=== ASSIGNMENT ===
Each line at or after the one containing "Click the MSI True Color icon" should be transcribed exactly, up to and including the final line of the data.

=== RECORDS FOR THE EXERCISE ===
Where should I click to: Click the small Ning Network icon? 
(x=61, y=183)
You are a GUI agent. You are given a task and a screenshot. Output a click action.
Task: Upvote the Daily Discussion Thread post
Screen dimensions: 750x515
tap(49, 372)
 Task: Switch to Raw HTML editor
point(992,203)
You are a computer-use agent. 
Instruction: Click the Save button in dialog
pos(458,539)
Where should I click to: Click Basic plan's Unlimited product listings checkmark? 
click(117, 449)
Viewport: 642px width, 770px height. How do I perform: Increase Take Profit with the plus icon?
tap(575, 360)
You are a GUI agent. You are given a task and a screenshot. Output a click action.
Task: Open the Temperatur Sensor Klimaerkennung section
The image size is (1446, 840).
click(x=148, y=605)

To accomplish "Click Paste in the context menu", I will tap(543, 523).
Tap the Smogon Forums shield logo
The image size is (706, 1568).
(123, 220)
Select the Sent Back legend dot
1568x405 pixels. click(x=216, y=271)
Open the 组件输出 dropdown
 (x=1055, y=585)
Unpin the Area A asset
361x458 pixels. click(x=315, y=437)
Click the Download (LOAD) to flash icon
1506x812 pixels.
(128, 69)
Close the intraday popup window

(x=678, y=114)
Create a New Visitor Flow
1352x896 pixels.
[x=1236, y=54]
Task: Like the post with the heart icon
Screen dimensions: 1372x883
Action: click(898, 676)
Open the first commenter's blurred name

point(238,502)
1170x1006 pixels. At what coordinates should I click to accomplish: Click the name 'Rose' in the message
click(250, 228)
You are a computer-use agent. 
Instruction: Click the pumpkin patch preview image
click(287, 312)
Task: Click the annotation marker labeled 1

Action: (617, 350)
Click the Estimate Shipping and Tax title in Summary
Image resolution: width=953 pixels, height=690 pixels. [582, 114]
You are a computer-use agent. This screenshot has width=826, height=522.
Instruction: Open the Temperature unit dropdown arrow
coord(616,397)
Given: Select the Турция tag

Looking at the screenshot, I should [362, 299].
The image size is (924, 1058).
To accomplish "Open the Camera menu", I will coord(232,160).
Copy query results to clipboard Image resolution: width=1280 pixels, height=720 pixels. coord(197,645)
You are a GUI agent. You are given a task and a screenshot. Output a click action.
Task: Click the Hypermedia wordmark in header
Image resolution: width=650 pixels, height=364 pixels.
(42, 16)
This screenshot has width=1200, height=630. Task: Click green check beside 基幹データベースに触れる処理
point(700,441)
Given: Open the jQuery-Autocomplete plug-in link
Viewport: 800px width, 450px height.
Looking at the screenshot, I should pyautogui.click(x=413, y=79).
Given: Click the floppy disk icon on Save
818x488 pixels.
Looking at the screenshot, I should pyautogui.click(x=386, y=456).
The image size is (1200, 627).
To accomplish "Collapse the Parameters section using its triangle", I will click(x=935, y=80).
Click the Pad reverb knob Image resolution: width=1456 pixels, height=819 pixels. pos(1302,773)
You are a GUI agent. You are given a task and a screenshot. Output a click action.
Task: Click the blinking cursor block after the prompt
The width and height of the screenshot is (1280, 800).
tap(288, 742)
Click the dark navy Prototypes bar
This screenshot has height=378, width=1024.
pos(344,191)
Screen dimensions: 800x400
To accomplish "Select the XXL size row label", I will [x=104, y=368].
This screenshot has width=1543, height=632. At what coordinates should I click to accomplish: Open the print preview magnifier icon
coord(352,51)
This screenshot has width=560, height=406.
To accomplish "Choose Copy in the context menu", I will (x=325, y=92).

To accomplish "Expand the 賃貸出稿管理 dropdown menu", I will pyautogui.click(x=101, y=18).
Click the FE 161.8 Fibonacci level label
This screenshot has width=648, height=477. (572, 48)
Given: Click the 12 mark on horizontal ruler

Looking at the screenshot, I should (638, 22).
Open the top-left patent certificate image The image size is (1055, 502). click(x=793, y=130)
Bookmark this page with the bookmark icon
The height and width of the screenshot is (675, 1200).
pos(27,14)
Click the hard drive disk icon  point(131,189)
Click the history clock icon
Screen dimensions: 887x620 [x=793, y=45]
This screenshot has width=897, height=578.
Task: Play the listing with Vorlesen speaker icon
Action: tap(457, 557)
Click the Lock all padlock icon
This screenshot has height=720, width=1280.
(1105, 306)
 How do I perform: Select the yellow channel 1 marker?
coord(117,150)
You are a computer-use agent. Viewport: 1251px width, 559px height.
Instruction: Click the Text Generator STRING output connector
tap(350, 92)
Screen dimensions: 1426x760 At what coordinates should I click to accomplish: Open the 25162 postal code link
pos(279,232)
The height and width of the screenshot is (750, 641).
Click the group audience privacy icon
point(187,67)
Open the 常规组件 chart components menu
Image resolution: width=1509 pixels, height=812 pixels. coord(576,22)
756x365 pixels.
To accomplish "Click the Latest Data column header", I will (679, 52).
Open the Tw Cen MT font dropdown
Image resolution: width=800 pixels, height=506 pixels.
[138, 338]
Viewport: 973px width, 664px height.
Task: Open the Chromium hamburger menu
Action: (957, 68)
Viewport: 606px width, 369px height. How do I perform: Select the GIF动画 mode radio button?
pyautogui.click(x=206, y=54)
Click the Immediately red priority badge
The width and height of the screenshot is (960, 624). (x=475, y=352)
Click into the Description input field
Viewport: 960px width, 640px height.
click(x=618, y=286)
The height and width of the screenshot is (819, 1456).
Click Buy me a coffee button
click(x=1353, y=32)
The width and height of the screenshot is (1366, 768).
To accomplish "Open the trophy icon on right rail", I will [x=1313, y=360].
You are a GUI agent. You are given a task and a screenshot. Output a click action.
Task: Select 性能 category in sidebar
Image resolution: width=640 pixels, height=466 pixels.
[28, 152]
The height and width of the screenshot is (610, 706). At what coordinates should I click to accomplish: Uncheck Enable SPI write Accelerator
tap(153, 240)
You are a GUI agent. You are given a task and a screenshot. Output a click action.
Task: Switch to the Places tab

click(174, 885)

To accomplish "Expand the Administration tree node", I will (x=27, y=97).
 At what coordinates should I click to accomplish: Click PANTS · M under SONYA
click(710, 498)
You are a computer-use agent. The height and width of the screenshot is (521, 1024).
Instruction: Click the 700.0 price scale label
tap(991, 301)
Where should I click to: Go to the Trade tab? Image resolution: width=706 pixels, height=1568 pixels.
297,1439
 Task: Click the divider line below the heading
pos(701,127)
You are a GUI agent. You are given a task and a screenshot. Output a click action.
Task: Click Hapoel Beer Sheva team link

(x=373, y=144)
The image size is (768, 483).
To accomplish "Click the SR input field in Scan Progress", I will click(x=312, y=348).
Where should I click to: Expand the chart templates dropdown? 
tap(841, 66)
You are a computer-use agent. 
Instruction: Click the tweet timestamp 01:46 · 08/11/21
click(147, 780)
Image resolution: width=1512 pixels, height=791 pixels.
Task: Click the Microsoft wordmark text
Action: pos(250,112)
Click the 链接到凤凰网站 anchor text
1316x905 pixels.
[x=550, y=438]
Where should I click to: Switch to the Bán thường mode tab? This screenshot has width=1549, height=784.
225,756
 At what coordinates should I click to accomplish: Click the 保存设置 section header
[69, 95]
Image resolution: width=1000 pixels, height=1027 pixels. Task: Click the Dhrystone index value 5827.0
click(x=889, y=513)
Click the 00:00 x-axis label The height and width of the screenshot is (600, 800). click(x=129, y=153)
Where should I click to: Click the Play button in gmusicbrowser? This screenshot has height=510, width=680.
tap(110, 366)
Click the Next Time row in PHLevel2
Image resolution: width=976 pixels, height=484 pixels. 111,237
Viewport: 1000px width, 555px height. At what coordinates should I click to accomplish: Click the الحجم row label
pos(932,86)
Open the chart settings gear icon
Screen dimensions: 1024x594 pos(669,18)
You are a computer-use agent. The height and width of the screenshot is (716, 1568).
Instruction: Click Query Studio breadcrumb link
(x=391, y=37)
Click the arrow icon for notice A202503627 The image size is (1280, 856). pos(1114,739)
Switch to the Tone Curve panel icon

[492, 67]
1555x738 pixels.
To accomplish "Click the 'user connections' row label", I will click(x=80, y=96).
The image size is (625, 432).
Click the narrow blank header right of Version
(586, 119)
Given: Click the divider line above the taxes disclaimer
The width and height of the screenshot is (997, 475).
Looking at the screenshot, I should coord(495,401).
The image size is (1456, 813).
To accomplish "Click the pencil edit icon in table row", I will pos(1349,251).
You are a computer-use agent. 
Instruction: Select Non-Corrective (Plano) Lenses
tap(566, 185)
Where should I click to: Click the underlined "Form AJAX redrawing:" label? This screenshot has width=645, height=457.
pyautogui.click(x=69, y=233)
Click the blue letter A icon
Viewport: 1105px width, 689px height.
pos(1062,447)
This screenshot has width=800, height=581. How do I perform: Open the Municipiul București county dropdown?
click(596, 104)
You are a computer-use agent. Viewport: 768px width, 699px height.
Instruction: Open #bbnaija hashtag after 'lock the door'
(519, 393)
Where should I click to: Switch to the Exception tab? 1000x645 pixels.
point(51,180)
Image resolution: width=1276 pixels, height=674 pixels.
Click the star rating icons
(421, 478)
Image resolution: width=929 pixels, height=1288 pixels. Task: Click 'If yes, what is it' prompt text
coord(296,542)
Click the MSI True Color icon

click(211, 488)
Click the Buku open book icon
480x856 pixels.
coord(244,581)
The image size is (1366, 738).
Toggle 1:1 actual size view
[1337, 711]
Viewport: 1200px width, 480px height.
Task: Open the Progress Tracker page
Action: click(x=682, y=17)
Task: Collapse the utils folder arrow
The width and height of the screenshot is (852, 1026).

=== ANSWER TO THE EXERCISE ===
Click the MSI True Color icon

click(211, 488)
Click the Buku open book icon
480x856 pixels.
coord(244,581)
The image size is (1366, 738).
Toggle 1:1 actual size view
[1337, 711]
Viewport: 1200px width, 480px height.
Task: Open the Progress Tracker page
Action: click(x=682, y=17)
Task: Collapse the utils folder arrow
The width and height of the screenshot is (852, 1026).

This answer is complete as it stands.